LONDON, 17 March 2008 — Wales beat France 29-12 in front of record 75,000-strong crowd in a pulsating match at Cardiff’s Millennium Stadium to clinch the Grand Slam and Rugby’s Six Nations Championship, the second Slam which the Welsh Dragons have won in the last four years.
Only a fortnight ago, the Welsh won the Triple Crown after beating Ireland at Croke Park in Dublin, having seen off England and Scotland on the way. To think that the 2008 Grand Slam is the 10th one which the famous red jerseys of Wales have won — the first of which was one a remarkable 100 years ago almost to this day.
It was a fitting climax in the early evening of Saturday to a tournament which is the envy of the world, so much so that Argentina is seriously lobbying to enter the championship as the seventh nation. With players’ wives and partners on display in the stands, including the singer Charlotte Church, partner of Welsh center Gavin Henson, and amidst a melodious chorus of ‘Land of My Fathers’ and ‘Wales Forever’, the atmosphere could not have been more electric and expectant. The Welsh are famous for two things — rugby and singing. And when they are on song, the two usually go together in perfect harmony. Fortunately for Wales, the real French team never turned up on Saturday evening. This is not to take anything away from the gallant Welshman. They out-thought, out-tackled and out-ran a French side that simply did not know what to do with a rugby ball.
When they had possession, which was for huge chunks of play, the French were virtually at standstill, moving the ball laterally with hardly any of their customary forward thrusts or penetration from their famed backs. Not, surprisingly, most of the match was played in French territory even though they dominated possession.
In more than three decades of watching the Les Bleus play rugby, never have I seen lethargy, indecisiveness and a lack of ambition from a French side on the scale I saw at the Millennium Stadium on Saturday. It was embarrassing at times. With 10 minutes to go and the score poised at 19-9, the French had a scrum some five yards from the Welsh tryline. It was a ridiculous spectacle at international level to see the French team being pushed back against the head, which gave the Welsh pack possibly a try-and-match-saving turnaround ball, from which the French never recovered. Martyn Williams, the superb Welsh flanker who was forced out of early retirement and the ‘Man of the Match’, went on to score a typical loose forward’s try under the post to complete the French humiliation. Fly-half Stephen Jones duly obliged with the conversion and kicked another penalty in the dying minutes to clinch a memorable Grand Slam.

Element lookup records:
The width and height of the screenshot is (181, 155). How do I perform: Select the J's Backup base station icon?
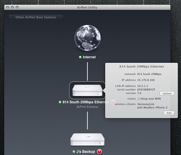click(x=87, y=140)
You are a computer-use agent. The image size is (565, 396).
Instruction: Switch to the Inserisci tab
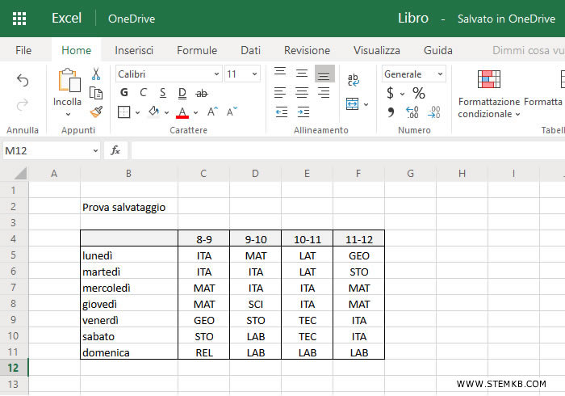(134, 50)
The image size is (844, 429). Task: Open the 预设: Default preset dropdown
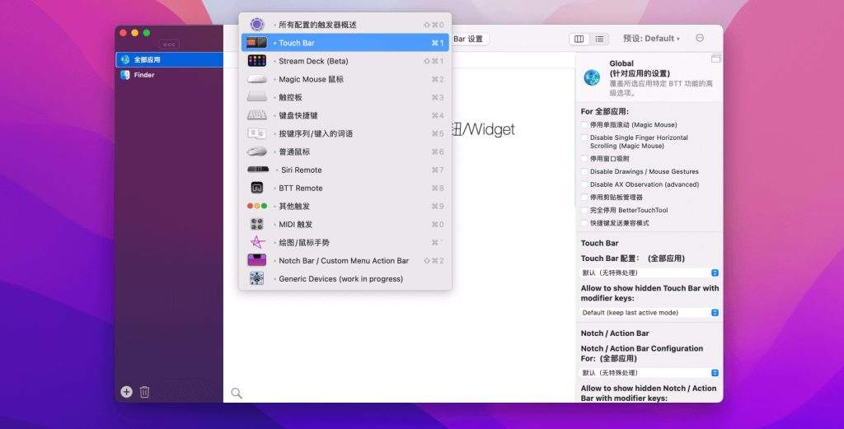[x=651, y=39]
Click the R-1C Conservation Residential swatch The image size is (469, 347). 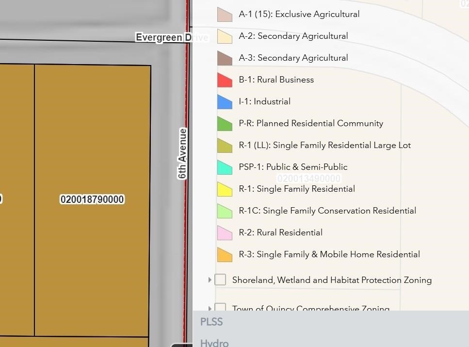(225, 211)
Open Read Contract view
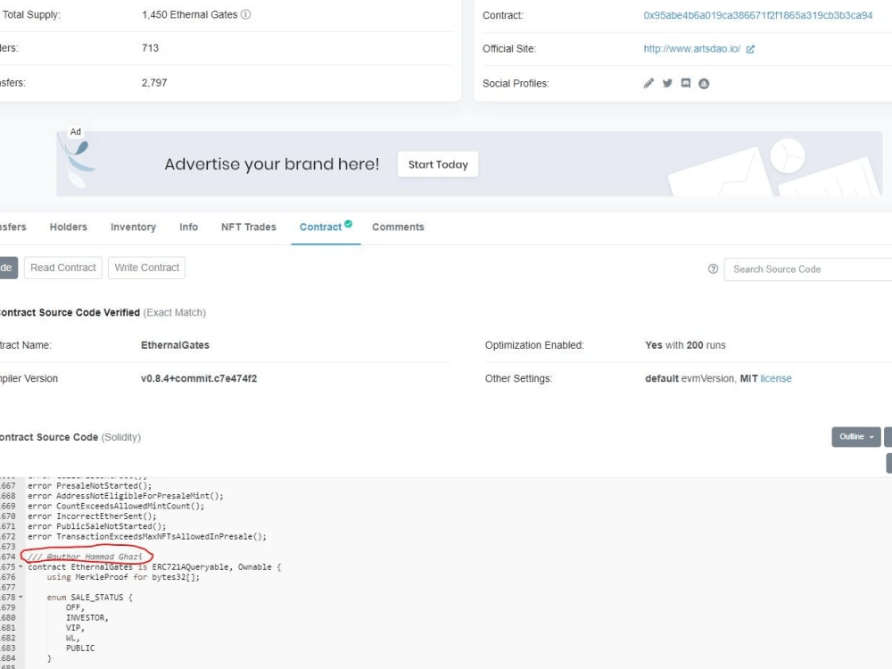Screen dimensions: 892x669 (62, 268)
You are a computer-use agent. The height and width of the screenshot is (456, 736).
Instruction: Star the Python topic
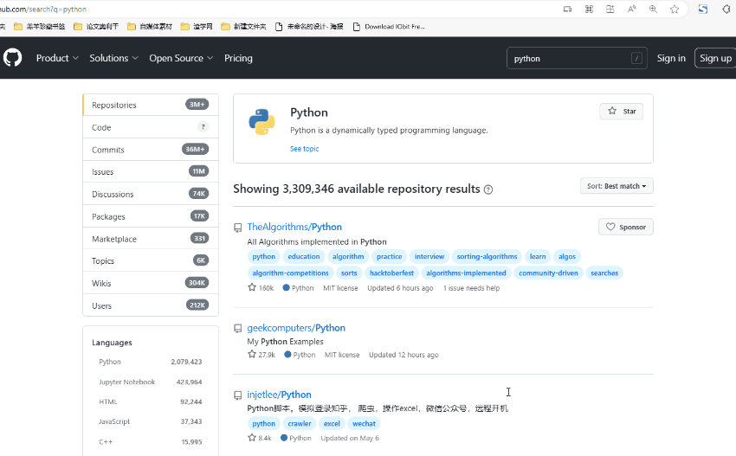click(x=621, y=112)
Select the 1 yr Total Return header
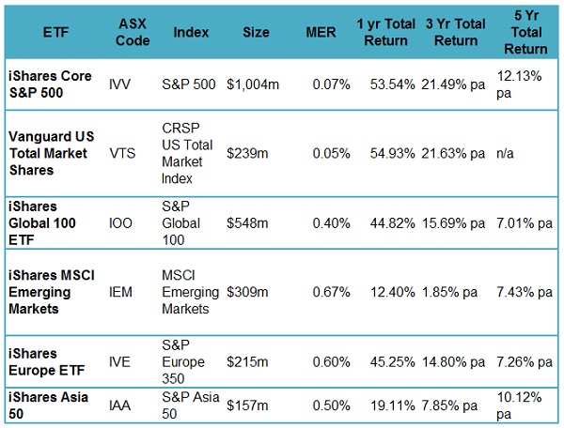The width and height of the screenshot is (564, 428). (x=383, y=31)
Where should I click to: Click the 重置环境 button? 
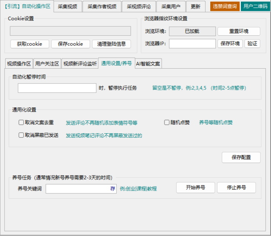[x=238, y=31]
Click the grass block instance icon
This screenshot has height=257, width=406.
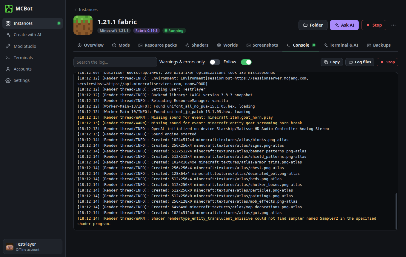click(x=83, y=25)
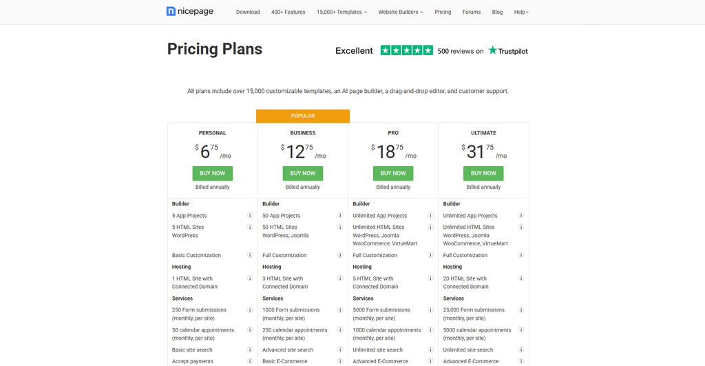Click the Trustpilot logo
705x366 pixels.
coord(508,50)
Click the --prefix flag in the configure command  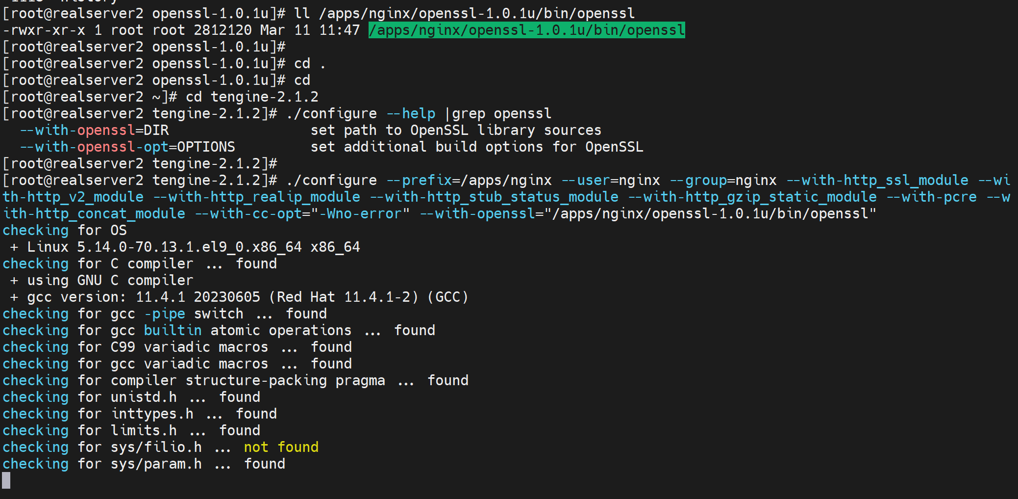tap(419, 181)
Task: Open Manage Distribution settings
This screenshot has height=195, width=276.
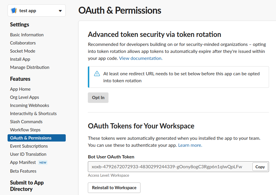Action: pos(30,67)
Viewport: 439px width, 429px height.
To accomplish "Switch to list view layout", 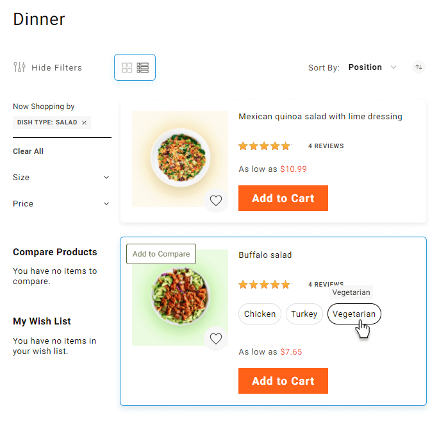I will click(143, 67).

* * *

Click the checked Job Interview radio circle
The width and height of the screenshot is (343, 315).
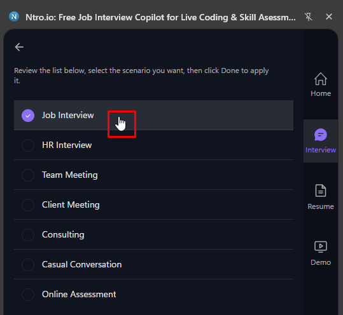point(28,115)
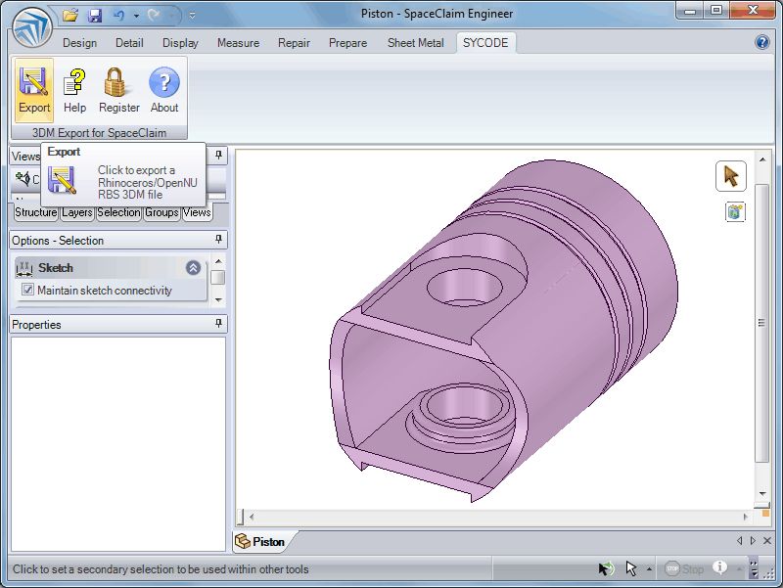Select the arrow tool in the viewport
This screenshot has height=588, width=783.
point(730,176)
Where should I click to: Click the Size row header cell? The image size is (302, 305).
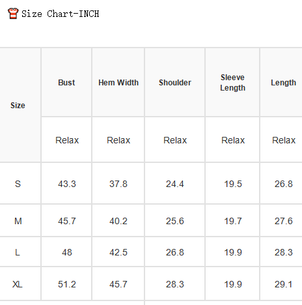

JOBS
[A] List every nation named in the rugby match report.
[B] Retype the stretch of the rugby match report from "Only a fortnight" through "to this day.".
[C] Based on the rugby match report, answer yes or no to each statement and quote the words that decide it: (i) The match was played before a crowd of 75,000. (ii) Wales clinched the Triple Crown by beating Ireland at the Millennium Stadium. (iii) Stephen Jones scored the try under the posts.
These records have nothing to do with the rugby match report.

IN RESPONSE
[A] Wales, France, Ireland, England, Scotland, Argentina

[B]
Only a fortnight ago, the Welsh won the Triple Crown after beating Ireland at Croke Park in Dublin, having seen off England and Scotland on the way. To think that the 2008 Grand Slam is the 10th one which the famous red jerseys of Wales have won — the first of which was one a remarkable 100 years ago almost to this day.

[C]
(i) Yes: "in front of record 75,000-strong crowd"
(ii) No: "the Welsh won the Triple Crown after beating Ireland at Croke Park in Dublin"
(iii) No: "Martyn Williams, the superb Welsh flanker who was forced out of early retirement and the ‘Man of the Match’, went on to score a typical loose forward’s try under the post"